« Jamais la gratuité n’a été aussi présente, vantée et disputée qu’à l’ère numérique. Ce phénomène historique et économique singulier (…) consiste avant tout dans les « effets de réseau « : grâce à l’extension du champ du codage binaire, les innovations numériques (...) voient leur utilité croître avec le nombre d’utilisateurs[1]».
Le lancement du site de recherche d’informations, Google, en 1998 applique le principe de l’effet de réseau avec une efficacité maximale.
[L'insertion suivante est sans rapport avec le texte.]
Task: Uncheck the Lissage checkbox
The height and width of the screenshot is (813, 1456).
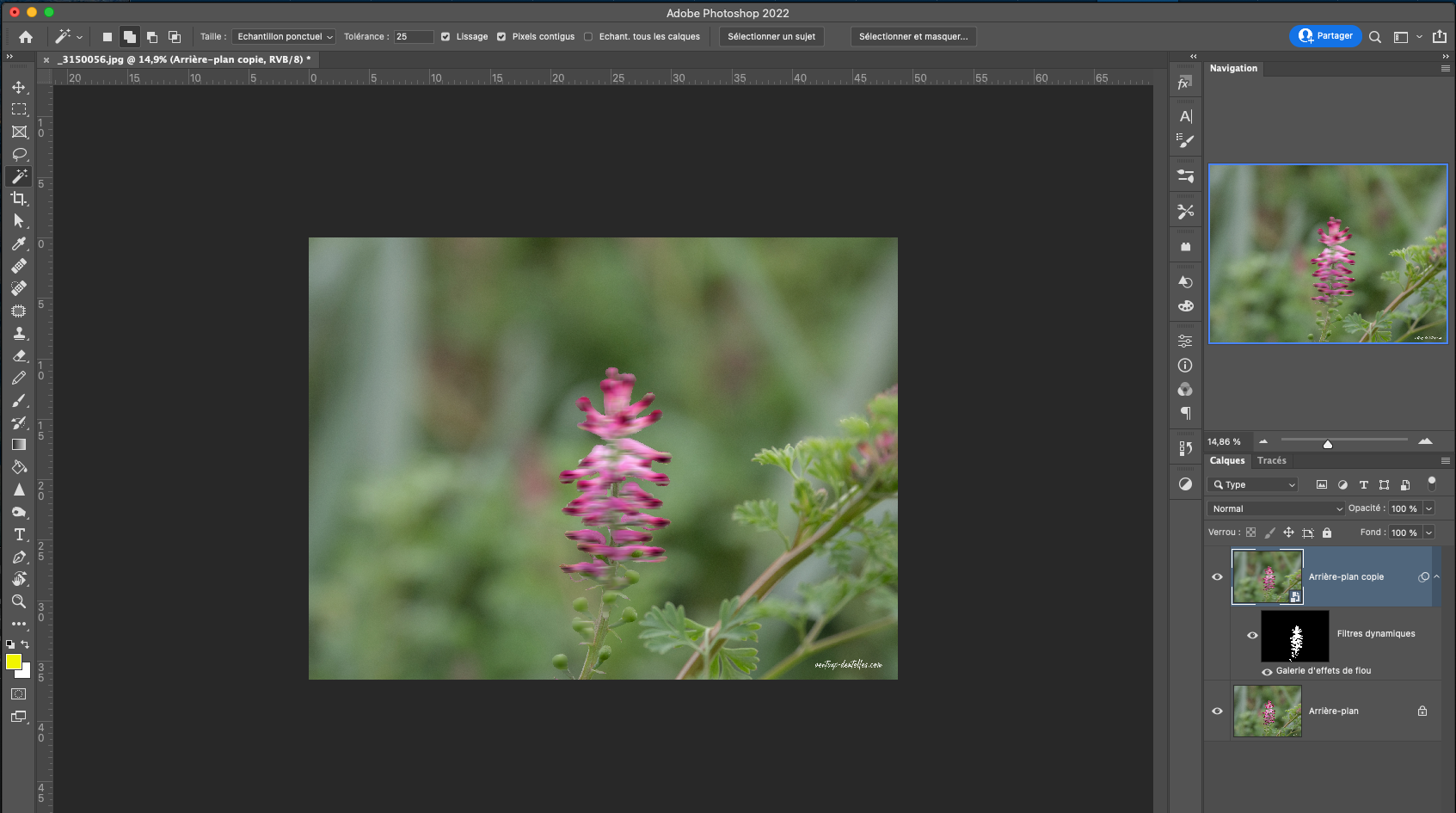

L’objectif est de capter de manière cumulative le maximum d’utilisateurs lesquels attirent logiquement un nombre élevé d’annonceurs publicitaires lesquels financeront le développement de l’entreprise elle-même. Google employait la même arme magique que les médias qui le précédèrent dans la captation des publics : la gratuité soit l’accès à un nombre croissant de services hier onéreux. La gratuité initiée par Google prolongeait un système mis en place aux Etats-Unis dès les années 1920 par les industriels de la radio puis dans les années 1930 pour la télévision.
La gratuité affichée avait bien une contrepartie monétaire : le financement par la publicité et notamment par des annonceurs petits ou moyens qui n’utilisaient pas les médias de masse en raison d’un effet doublement négatif, un coût trop élevé et une déperdition trop grande de leur investissement.
La récurrence des méthodes utilisées par l’entreprise la plus marquante des dix dernières années, Google, affirme aussi, en creux, la solidité de la discipline du marketing. Ses principales règles de fonctionnement sont toujours efficaces pour décrire les évolutions les plus actuelles.